Excerpts from a dataset:
- - - -

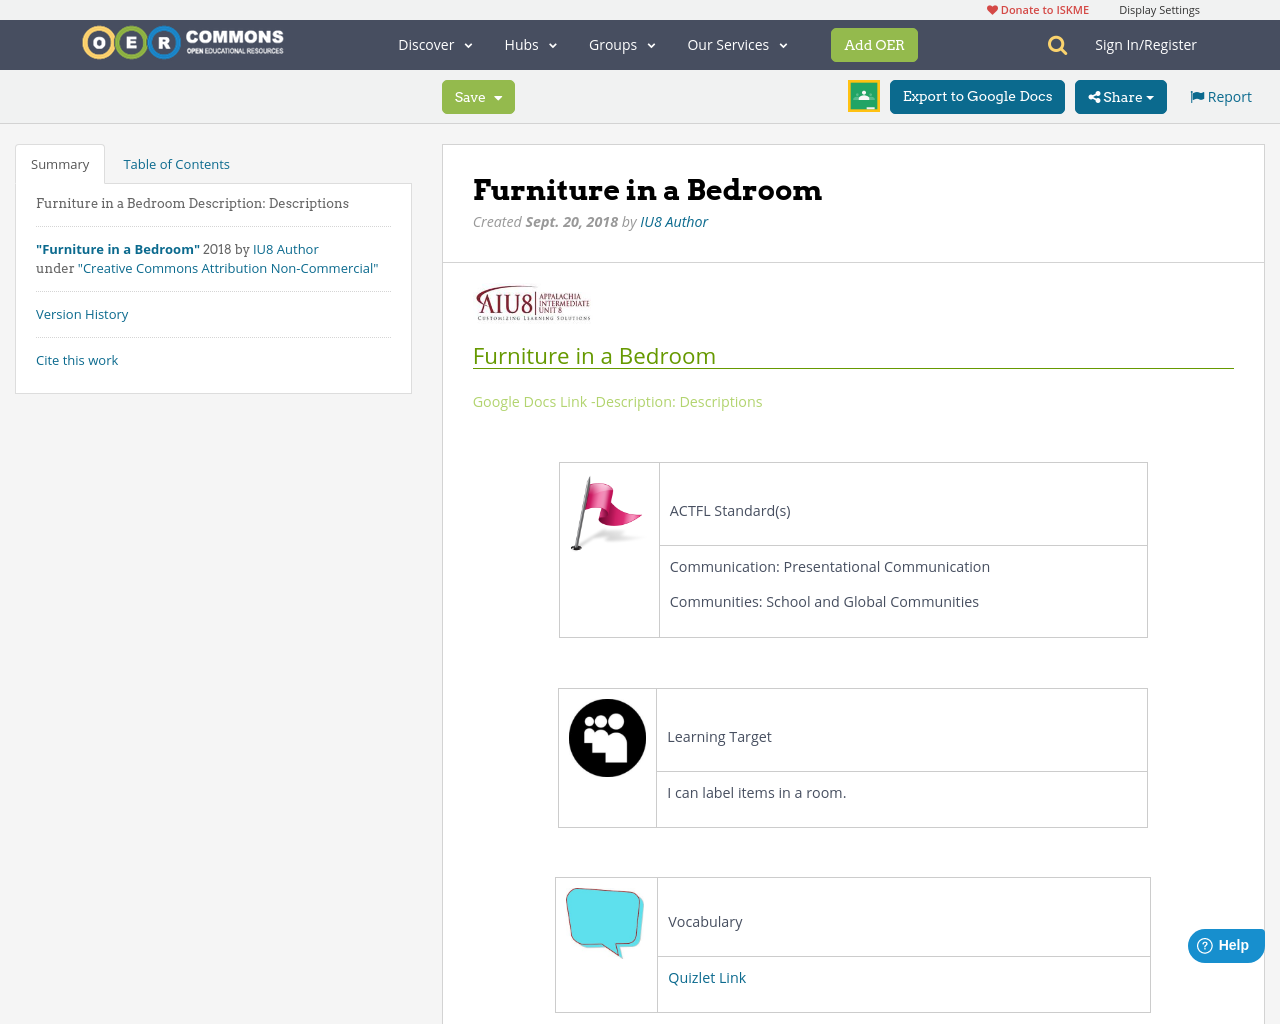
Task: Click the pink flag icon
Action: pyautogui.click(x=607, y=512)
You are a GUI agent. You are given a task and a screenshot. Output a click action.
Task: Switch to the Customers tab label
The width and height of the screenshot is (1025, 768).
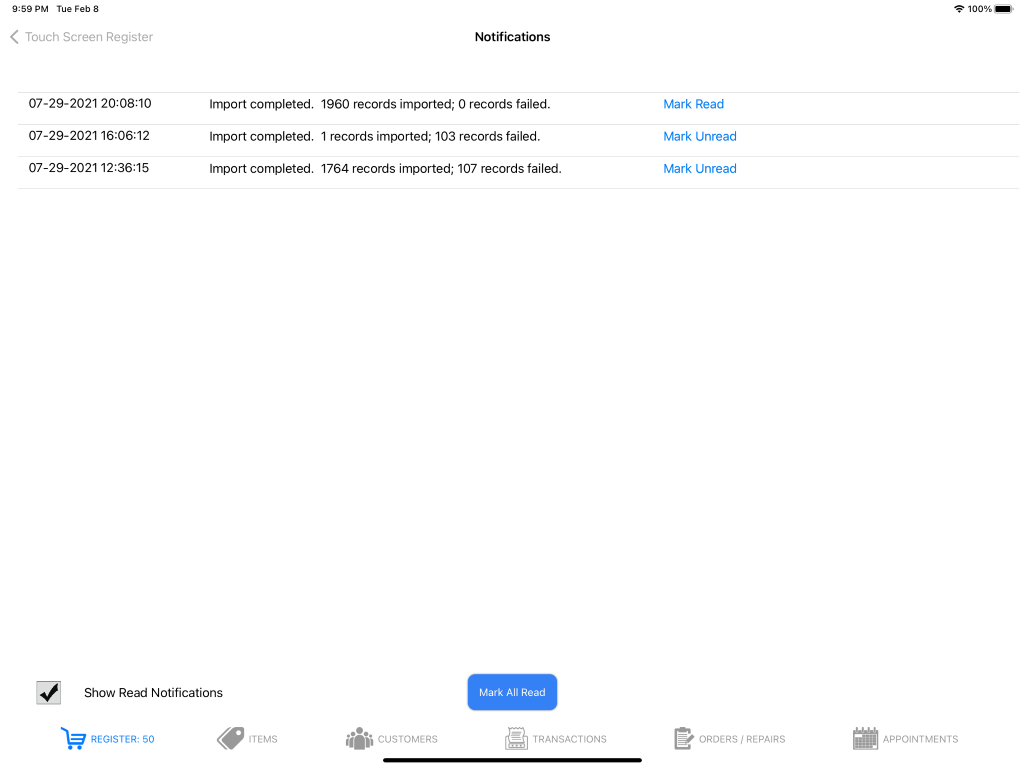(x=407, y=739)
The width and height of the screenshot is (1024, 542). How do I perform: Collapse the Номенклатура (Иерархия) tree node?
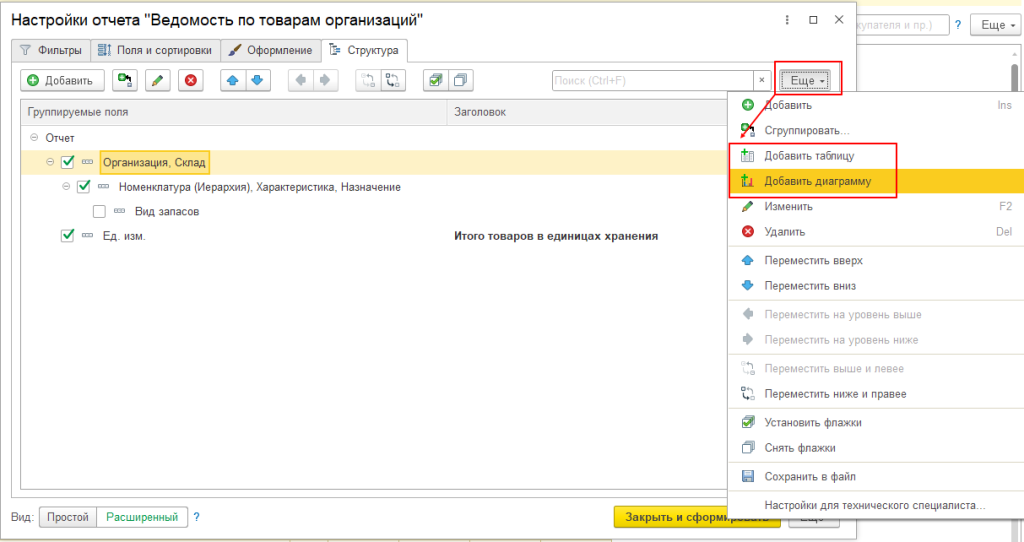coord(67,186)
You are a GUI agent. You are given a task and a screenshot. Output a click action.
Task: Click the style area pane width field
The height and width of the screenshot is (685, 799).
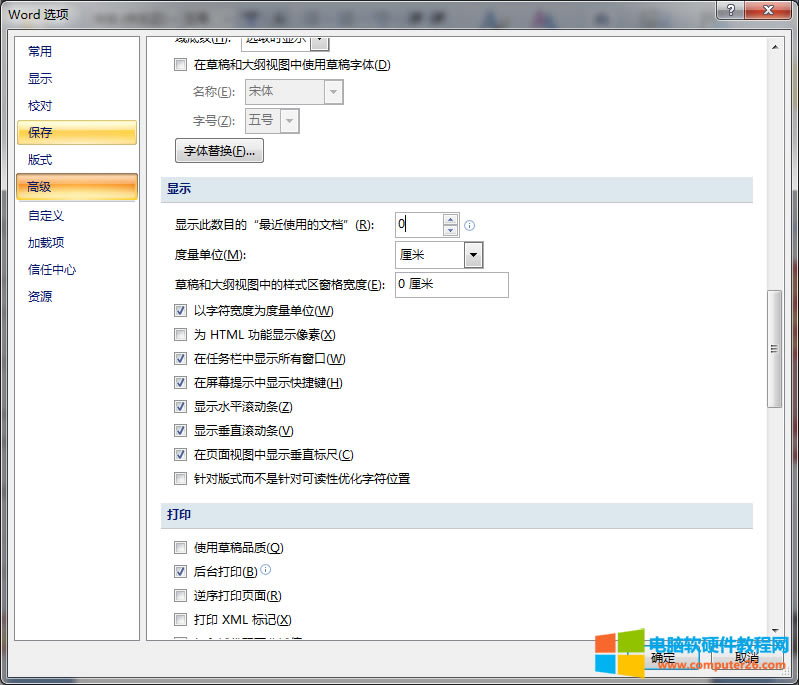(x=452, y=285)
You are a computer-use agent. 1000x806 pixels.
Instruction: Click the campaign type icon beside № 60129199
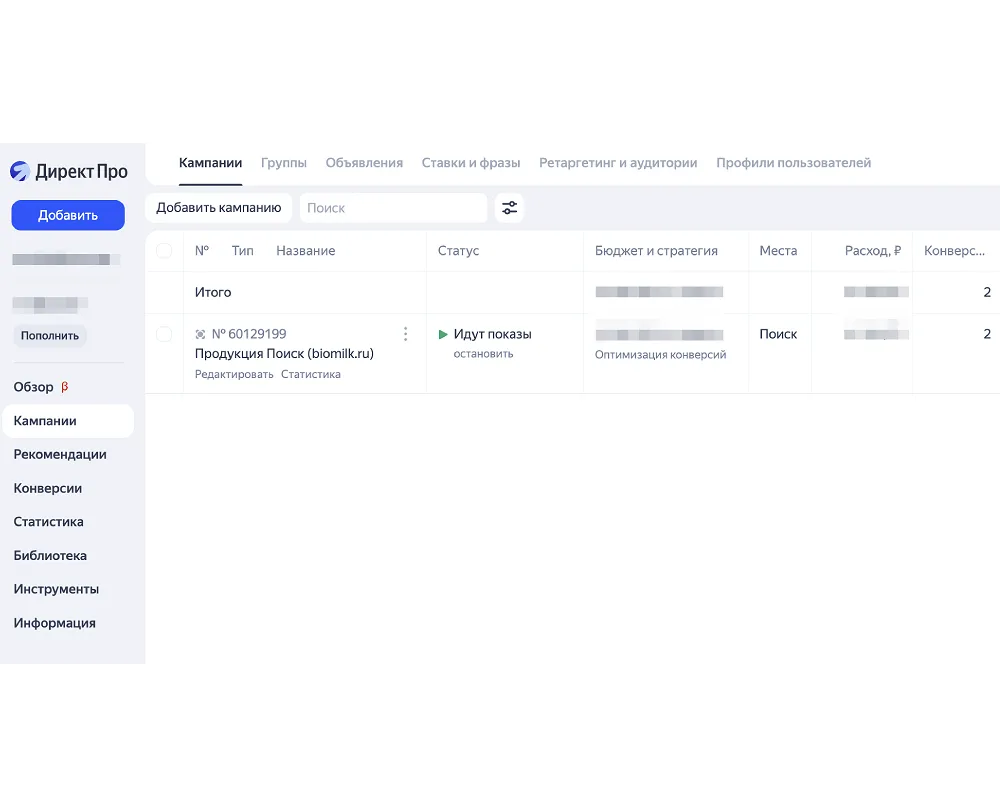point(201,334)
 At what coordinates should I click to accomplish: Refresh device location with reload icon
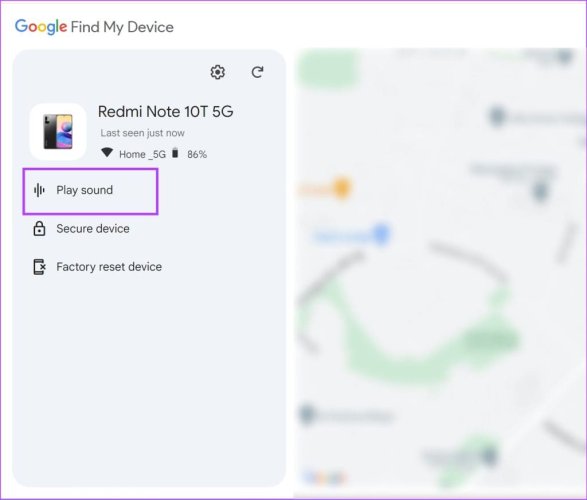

- - - -

After locating the line containing "The height and" in the entries above, repeat only it and each later line through the end, exactly, without any pictures.

COMPLETED EXERCISE:
The height and width of the screenshot is (685, 799).
(x=452, y=285)
You are a computer-use agent. 1000x806 pixels.
Instruction: Click the campaign type icon beside № 60129199
point(201,334)
 At what coordinates should I click to accomplish: Refresh device location with reload icon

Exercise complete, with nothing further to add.